Enter Clint Greenleaf. Clint is the founder of Content Capital. His background in publishing is strong enough that you can just do a quick google search to see all his pedigrees. I remember standing in California in late 2020 being on the phone with Clint spilling the beans that my company’s biggest need was resources to scale. At the time I was still working heavily in the nonprofit industry, consulting with contacts who needed marketing help, and building this podcast business that still felt like a “side hustle.” The idea that I could solely focus on building the podcast business was almost unreachable in my mind. After my first call with Clint, he challenged me: start acting like I was an industry leader. By the end of 2020 it became clear to us both that we needed to join together and carve out space for me to truly grow into a leading voice inside of the audio business.
Clint gave me the confidence to believe in myself, the content business, and a future as industry leader.
So… why did I sell my podcast company to a literary agency?
Because the future is not book publishing or podcast publishing. The future is building a holistic model of content strategy with strong foundational pillars in a variety of media types, media lengths, and media categories.
This is your formal introduction to Terra Firma. We build podcasts built to last.
We have ambitions to solve 3 major problems inside of podcasting and audio through Terra Firma:
Problem #1: Sustainability
As of the writing of this article (April 2021) there are over 2 million podcasts and over 45 million individual episodes. The first problem we are solving is sustainability. Out of the 2 million podcasts+, it is estimated that only 36% have produced more than 10 episodes. And roughly 520,000 of the 2,000,000 have produced 10 episodes and at least one produced episode in the past year (26%).
My new friend Steve Goldstein truly breaks down this problem on his blog. Check out this graphic he shared:
Anyone can launch a podcast. Only a few can keep it going.
Only a tiny percentage — Steve Goldstein suggests that it is possible single-digit percentage — can sustainably podcast.
By applying our strategic planning, production skills, and monetization strategies, Terra Firma helps build podcasts built to last.
Problem #2: Progressive Monetization
The second problem we are solving is creating progressive monetization models. Very few podcasters are “full-time” podcasters. In fact, that number is so small that I can’t think of a true and pure example as I write this.
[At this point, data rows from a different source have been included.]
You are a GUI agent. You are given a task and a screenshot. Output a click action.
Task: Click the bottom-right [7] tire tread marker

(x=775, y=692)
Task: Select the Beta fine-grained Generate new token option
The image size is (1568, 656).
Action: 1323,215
When our team thinks about what makes a podcaster successful we can’t help thinking about the progressive monetization that utilizes advertising, productization, and subscription models to build the strongest custom formula for each podcaster we work with.
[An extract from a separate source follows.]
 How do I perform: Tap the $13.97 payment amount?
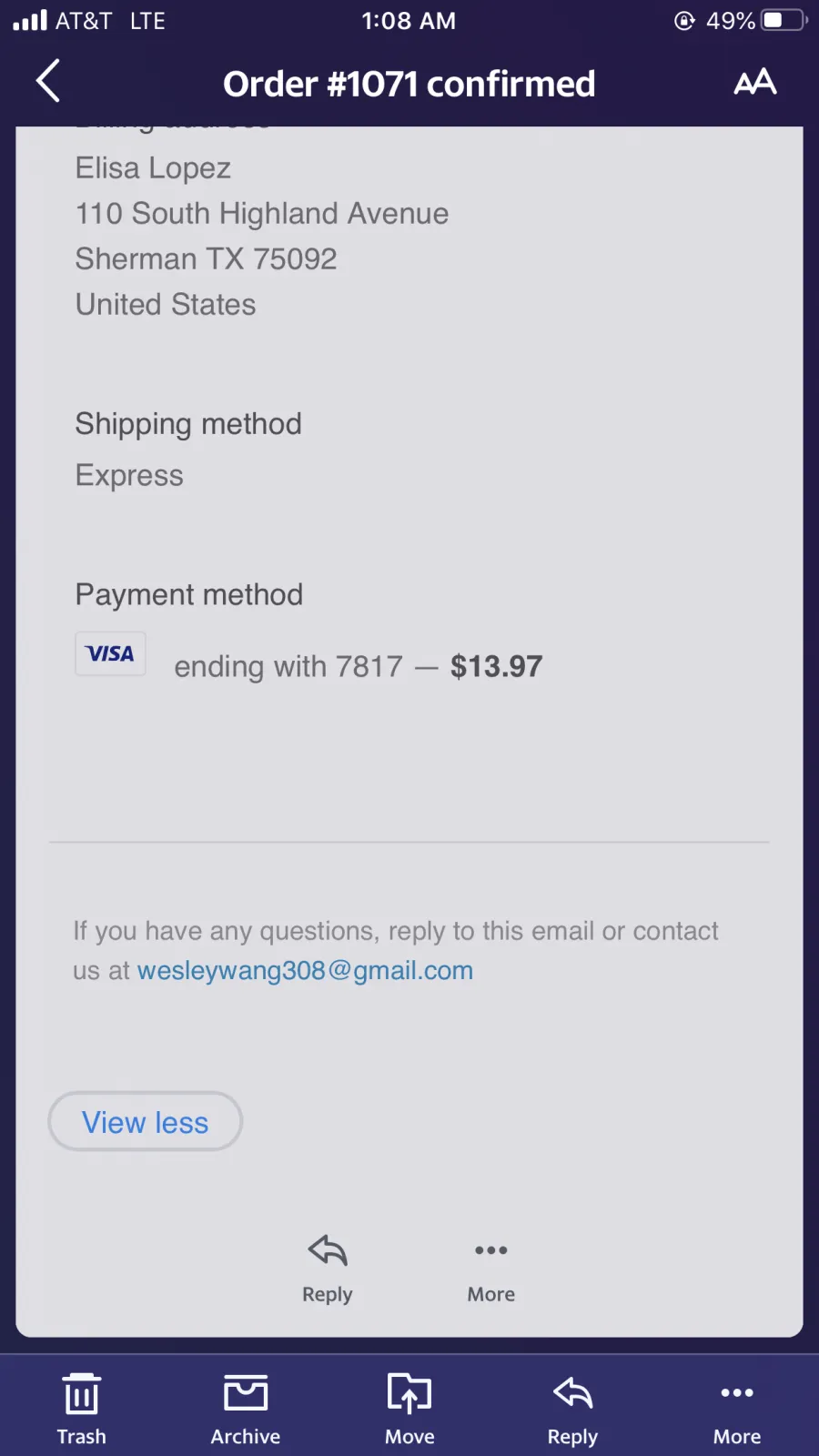tap(496, 666)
While podcast advertising is set to scale over $1 billion this year according to a variety of sources, it is not going to be the main financial driver for most podcasters. It is critical, in our opinion, to build a diversity of revenue streams for our clients. Podcasters should be making money through advertising just like we do with our Converge Podcast Network shows. Podcasters should be making money creating digital experiences/events like we have done with our client Kait Warman. Podcasters should be integrating their book into their podcasts like our client Lorena Junco Margain does each week.
Terra Firma helps develop marketing and monetization strategies that create a firm foundation for sustainable growth.
Problem #3: Bigger Than Audio
The third problem we are solving is dismantling the walls that separate the book publishing world and the podcast publishing world. Because we are now a part of the Content Capital family, we have access to a set of resources and people that are the best in the business at book development. This year we will be opening up pathways to bring authors into podcasting and podcasters into authorship.